Recorded data
+===+
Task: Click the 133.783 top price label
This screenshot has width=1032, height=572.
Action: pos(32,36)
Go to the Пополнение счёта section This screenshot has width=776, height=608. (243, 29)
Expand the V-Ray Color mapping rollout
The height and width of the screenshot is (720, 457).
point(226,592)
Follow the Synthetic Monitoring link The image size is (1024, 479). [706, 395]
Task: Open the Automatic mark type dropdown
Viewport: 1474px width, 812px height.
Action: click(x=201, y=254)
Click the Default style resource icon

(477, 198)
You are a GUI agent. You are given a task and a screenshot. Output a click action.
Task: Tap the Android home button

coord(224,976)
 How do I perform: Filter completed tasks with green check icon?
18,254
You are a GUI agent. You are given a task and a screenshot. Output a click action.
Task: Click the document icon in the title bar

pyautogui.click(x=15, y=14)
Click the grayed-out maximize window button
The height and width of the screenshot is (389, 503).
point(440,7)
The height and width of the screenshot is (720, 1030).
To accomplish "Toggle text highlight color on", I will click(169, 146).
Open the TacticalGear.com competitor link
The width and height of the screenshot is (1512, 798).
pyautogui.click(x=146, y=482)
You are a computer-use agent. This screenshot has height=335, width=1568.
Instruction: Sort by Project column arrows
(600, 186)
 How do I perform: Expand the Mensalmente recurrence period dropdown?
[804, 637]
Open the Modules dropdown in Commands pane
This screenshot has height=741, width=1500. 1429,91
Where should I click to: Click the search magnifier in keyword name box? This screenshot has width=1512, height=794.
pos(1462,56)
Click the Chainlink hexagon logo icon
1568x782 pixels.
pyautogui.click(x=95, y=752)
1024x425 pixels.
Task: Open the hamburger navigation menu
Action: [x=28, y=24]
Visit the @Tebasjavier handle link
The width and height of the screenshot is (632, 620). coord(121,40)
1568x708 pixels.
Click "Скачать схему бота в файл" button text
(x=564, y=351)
+===+
TASK STATEMENT:
The entries above must be retyped exactly, down to the last character.

SOLUTION TO THE EXERCISE:
Task: Click the 133.783 top price label
This screenshot has width=1032, height=572.
Action: pos(32,36)
Go to the Пополнение счёта section This screenshot has width=776, height=608. (243, 29)
Expand the V-Ray Color mapping rollout
The height and width of the screenshot is (720, 457).
point(226,592)
Follow the Synthetic Monitoring link The image size is (1024, 479). [706, 395]
Task: Open the Automatic mark type dropdown
Viewport: 1474px width, 812px height.
Action: click(x=201, y=254)
Click the Default style resource icon

(477, 198)
You are a GUI agent. You are given a task and a screenshot. Output a click action.
Task: Tap the Android home button

coord(224,976)
 How do I perform: Filter completed tasks with green check icon?
18,254
You are a GUI agent. You are given a task and a screenshot. Output a click action.
Task: Click the document icon in the title bar

pyautogui.click(x=15, y=14)
Click the grayed-out maximize window button
The height and width of the screenshot is (389, 503).
point(440,7)
The height and width of the screenshot is (720, 1030).
To accomplish "Toggle text highlight color on", I will click(169, 146).
Open the TacticalGear.com competitor link
The width and height of the screenshot is (1512, 798).
pyautogui.click(x=146, y=482)
You are a computer-use agent. This screenshot has height=335, width=1568.
Instruction: Sort by Project column arrows
(600, 186)
 How do I perform: Expand the Mensalmente recurrence period dropdown?
[804, 637]
Open the Modules dropdown in Commands pane
This screenshot has height=741, width=1500. 1429,91
Where should I click to: Click the search magnifier in keyword name box? This screenshot has width=1512, height=794.
pos(1462,56)
Click the Chainlink hexagon logo icon
1568x782 pixels.
pyautogui.click(x=95, y=752)
1024x425 pixels.
Task: Open the hamburger navigation menu
Action: [x=28, y=24]
Visit the @Tebasjavier handle link
The width and height of the screenshot is (632, 620). coord(121,40)
1568x708 pixels.
Click "Скачать схему бота в файл" button text
(x=564, y=351)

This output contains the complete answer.